### GOAL OF THE EXERCISE
Pull each line holding "coordinates" out of the entries below.

(THE RECORDS Opens)

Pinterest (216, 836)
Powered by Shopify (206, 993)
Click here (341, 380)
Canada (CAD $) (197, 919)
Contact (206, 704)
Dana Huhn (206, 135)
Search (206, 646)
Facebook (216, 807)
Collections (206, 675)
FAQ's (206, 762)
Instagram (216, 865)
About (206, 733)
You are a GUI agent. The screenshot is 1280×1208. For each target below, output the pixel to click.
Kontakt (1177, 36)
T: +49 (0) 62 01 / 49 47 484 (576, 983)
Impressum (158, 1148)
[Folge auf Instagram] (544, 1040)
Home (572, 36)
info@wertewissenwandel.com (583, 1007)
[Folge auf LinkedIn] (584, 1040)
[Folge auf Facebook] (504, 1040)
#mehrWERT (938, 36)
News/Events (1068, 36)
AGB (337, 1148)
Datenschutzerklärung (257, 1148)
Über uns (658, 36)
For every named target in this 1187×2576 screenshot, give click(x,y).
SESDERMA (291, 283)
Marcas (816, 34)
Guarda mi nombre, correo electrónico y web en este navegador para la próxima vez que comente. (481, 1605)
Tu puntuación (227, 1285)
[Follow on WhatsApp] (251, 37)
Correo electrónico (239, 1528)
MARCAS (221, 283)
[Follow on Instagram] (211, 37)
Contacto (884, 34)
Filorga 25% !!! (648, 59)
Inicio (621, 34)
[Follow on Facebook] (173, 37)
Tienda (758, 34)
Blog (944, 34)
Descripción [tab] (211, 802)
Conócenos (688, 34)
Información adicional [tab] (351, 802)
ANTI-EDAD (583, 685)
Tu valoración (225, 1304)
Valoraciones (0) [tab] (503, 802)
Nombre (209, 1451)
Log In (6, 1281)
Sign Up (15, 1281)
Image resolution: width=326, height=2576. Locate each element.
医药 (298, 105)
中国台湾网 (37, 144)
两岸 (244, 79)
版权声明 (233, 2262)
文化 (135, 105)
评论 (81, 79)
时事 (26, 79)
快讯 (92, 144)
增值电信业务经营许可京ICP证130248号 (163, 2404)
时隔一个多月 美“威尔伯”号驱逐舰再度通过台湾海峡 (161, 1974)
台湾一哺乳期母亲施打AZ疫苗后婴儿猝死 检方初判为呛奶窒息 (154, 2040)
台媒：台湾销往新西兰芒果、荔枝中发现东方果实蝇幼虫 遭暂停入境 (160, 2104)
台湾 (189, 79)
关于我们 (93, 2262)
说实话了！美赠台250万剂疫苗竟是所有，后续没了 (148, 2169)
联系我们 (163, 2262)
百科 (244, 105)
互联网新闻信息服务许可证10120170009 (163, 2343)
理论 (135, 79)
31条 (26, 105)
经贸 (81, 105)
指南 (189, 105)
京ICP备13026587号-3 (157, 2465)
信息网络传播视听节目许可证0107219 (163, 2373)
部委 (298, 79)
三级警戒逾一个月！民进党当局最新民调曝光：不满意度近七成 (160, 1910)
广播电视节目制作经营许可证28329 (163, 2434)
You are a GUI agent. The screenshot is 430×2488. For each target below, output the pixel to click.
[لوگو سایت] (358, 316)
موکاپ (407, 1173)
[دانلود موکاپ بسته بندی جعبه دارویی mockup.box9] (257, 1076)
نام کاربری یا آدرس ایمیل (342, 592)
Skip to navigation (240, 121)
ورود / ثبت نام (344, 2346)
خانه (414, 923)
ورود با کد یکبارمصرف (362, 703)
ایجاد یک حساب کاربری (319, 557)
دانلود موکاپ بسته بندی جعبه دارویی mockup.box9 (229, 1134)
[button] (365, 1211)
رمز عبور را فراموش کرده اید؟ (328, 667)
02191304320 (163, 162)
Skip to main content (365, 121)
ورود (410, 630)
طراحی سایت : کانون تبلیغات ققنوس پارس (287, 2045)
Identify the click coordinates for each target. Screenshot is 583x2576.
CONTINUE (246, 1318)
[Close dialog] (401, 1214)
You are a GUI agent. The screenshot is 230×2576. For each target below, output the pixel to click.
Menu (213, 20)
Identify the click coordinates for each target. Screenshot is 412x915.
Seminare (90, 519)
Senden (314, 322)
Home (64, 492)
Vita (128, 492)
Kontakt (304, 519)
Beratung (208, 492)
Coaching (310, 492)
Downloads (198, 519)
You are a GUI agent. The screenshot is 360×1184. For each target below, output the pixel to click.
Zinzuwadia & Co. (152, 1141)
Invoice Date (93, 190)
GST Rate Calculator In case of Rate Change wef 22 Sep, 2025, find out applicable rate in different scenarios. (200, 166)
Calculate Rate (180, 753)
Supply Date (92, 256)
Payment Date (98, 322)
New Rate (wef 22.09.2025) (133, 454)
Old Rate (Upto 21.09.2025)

(THE RECORDS Closes)

### PROBLEM SOLUTION
Identify the click coordinates for each target. Screenshot is 583x2576.
Identify the click coordinates for each target. Screenshot is 412x915.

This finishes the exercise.